Exercise goal:
Each line of the data below between the one containing "Task: Switch to" and the one containing "980x380 pixels.", both included, is to be repeated exactly. Please omit pictures.

----

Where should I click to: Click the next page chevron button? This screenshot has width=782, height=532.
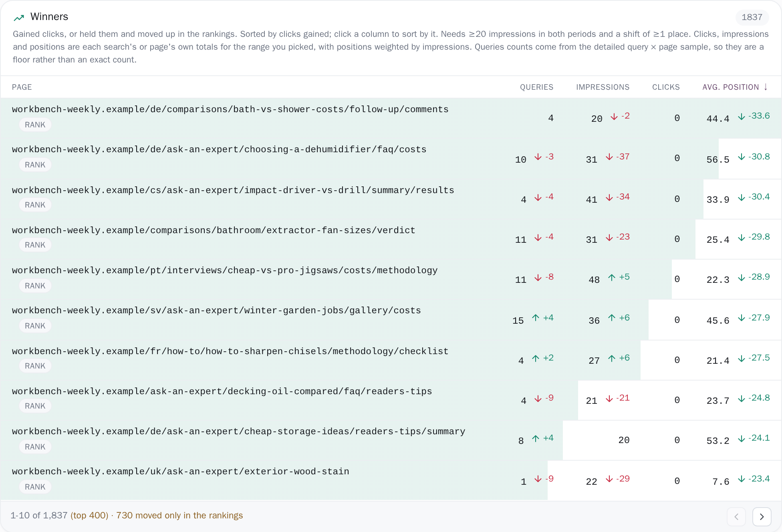[x=762, y=516]
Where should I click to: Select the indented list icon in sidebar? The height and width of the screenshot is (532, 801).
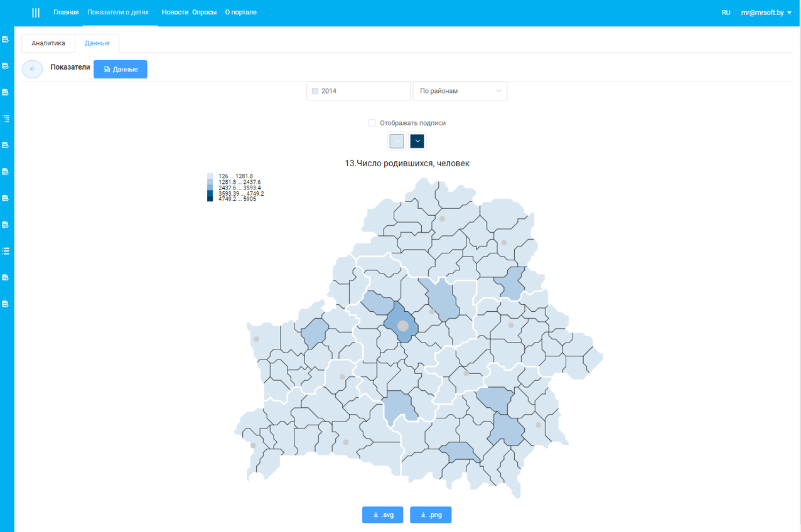(x=6, y=119)
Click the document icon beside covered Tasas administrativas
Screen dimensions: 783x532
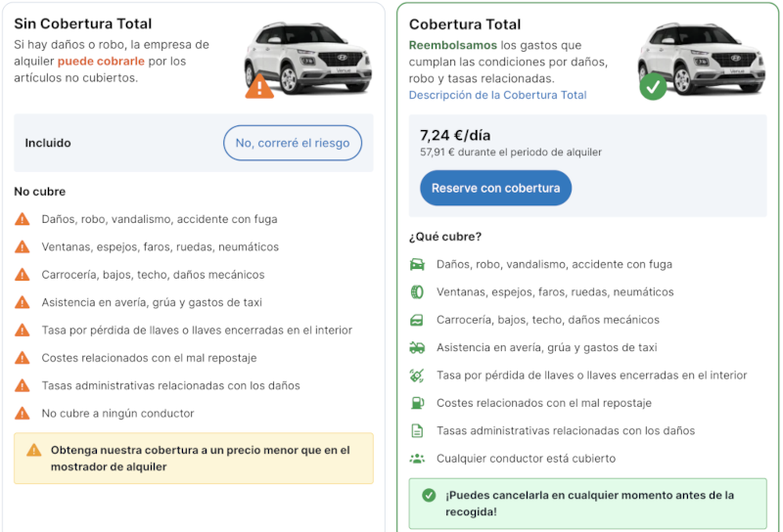click(x=417, y=430)
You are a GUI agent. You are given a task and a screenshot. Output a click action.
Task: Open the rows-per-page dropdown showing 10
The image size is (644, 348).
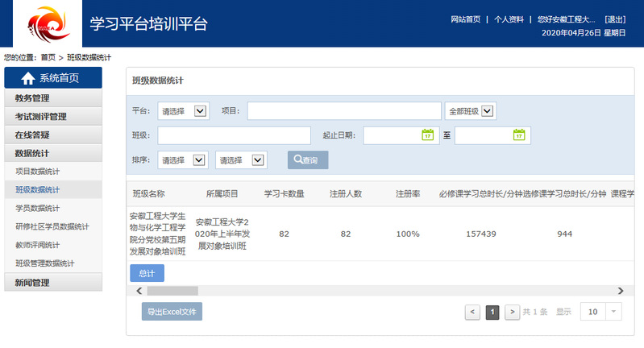click(600, 312)
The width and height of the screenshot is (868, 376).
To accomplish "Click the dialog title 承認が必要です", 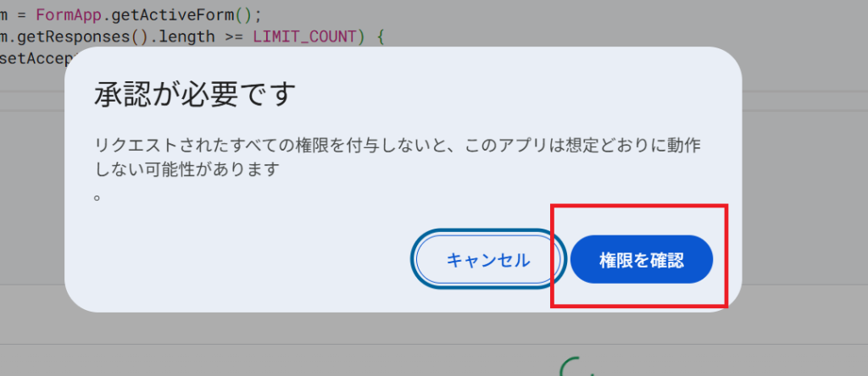I will click(196, 95).

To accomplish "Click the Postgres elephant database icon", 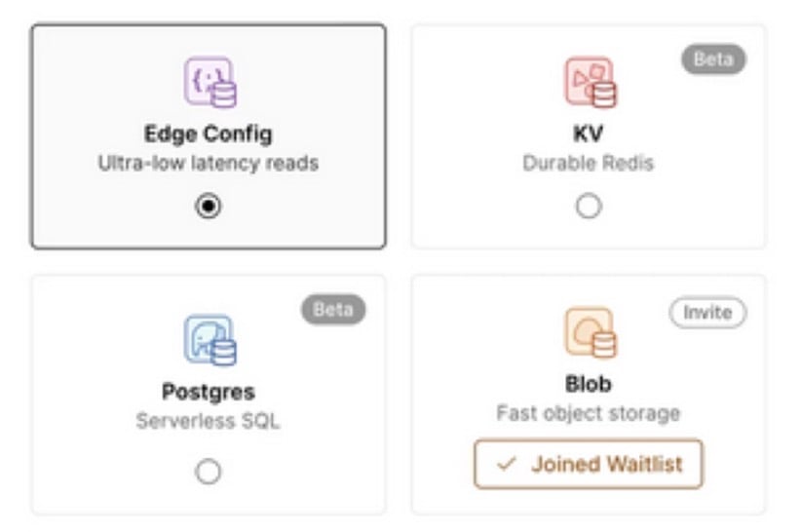I will [210, 340].
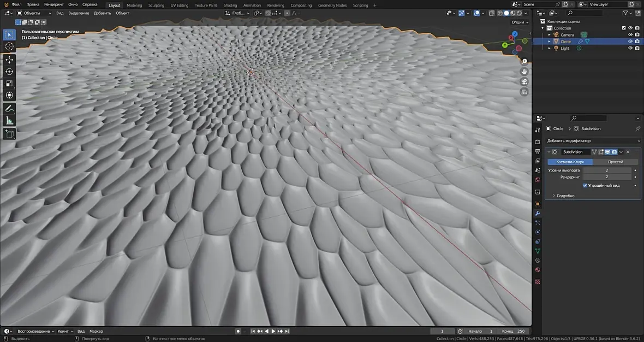This screenshot has height=342, width=644.
Task: Select the Scale tool icon
Action: coord(9,84)
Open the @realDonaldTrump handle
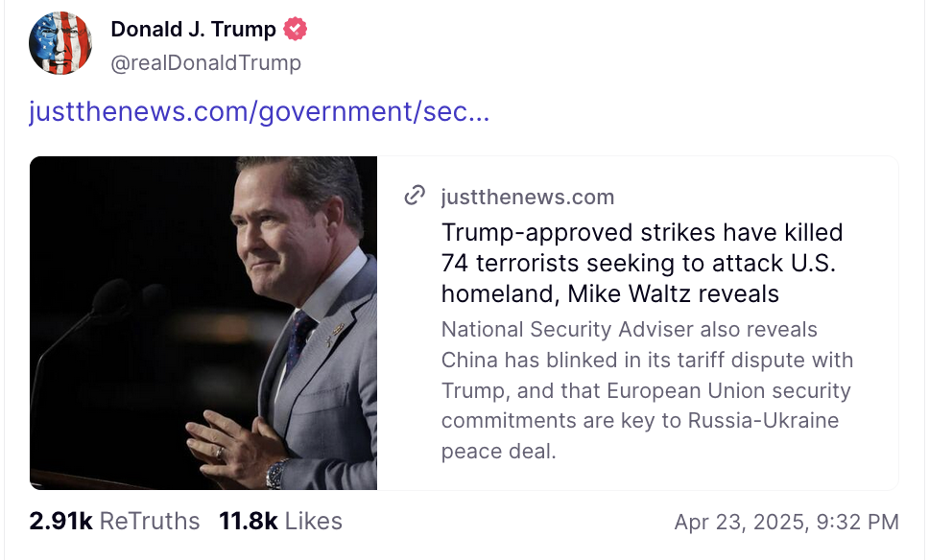This screenshot has height=560, width=929. coord(206,63)
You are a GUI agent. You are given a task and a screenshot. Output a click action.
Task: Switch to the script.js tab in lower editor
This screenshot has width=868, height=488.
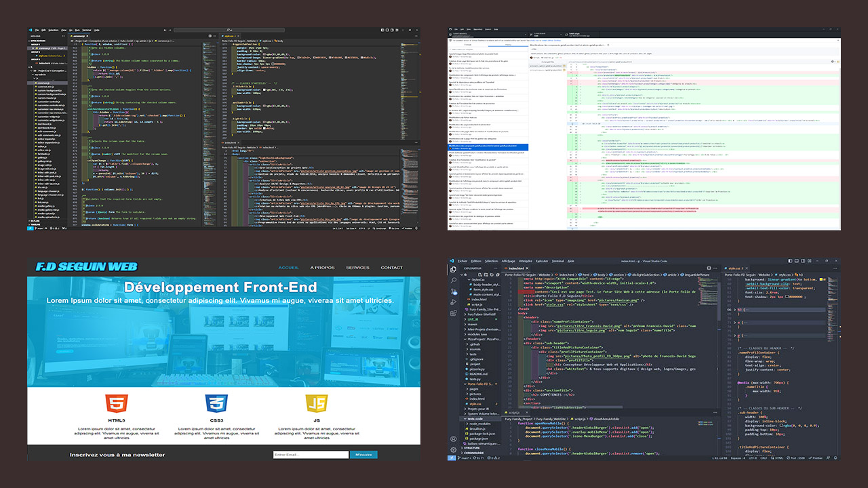coord(513,412)
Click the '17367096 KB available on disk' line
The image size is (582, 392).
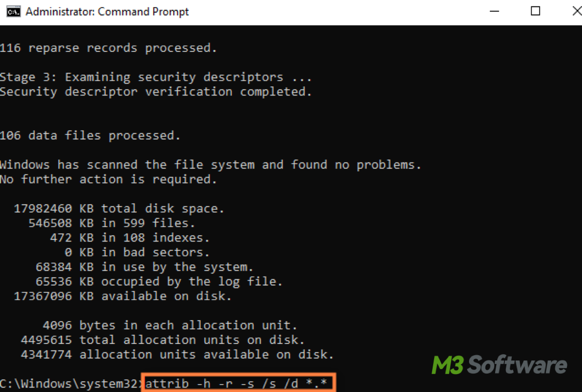pyautogui.click(x=123, y=296)
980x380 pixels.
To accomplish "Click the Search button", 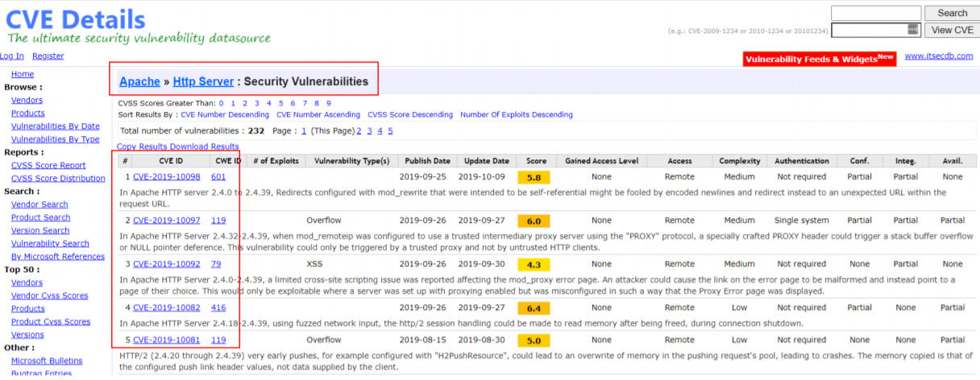I will [952, 13].
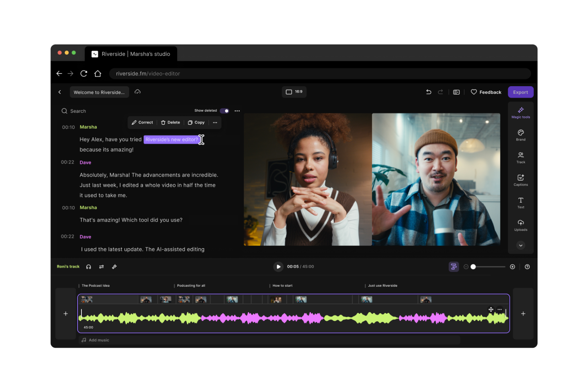Viewport: 588px width, 392px height.
Task: Open the Brand settings panel
Action: pos(520,135)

----

Result for this task:
Task: Switch to the script.js tab in lower editor
This screenshot has width=868, height=488.
coord(513,412)
Click the '17367096 KB available on disk' line
The image size is (582, 392).
pyautogui.click(x=123, y=296)
980x380 pixels.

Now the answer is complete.